▶ **Exercise**
List every line below that contains the string "checkmark".

Data on locating visible targets
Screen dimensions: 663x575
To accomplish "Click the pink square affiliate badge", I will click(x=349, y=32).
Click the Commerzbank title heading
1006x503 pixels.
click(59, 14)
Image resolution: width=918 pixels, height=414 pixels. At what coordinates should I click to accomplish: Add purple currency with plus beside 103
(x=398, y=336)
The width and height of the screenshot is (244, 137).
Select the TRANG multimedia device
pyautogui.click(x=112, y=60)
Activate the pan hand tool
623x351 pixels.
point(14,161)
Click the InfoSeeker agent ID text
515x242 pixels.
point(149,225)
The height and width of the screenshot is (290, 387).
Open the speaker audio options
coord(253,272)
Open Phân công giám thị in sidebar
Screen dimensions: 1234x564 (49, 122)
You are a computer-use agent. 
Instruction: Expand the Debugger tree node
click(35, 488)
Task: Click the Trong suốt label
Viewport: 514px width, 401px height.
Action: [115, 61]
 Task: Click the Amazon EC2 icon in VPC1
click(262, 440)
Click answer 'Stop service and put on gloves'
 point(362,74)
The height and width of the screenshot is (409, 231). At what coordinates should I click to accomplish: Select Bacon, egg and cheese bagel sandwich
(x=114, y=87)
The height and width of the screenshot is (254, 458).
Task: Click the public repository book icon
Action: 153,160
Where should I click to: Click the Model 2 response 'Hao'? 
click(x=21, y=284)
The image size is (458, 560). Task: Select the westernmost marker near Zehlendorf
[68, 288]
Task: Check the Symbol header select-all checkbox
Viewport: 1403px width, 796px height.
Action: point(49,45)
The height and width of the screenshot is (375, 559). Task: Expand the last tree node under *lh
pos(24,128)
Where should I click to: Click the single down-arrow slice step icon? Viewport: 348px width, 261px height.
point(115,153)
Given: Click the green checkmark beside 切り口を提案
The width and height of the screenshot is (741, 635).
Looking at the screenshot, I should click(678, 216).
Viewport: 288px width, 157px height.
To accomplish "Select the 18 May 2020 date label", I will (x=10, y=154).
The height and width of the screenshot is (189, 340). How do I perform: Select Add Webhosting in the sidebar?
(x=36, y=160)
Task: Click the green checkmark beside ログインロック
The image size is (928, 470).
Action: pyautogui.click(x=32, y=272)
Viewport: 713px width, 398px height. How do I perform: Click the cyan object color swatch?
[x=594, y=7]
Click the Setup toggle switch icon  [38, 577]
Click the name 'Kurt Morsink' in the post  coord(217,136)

▶ **Exercise result**
Given: Click the green checkmark beside 切り口を提案
Task: Click the green checkmark beside ログインロック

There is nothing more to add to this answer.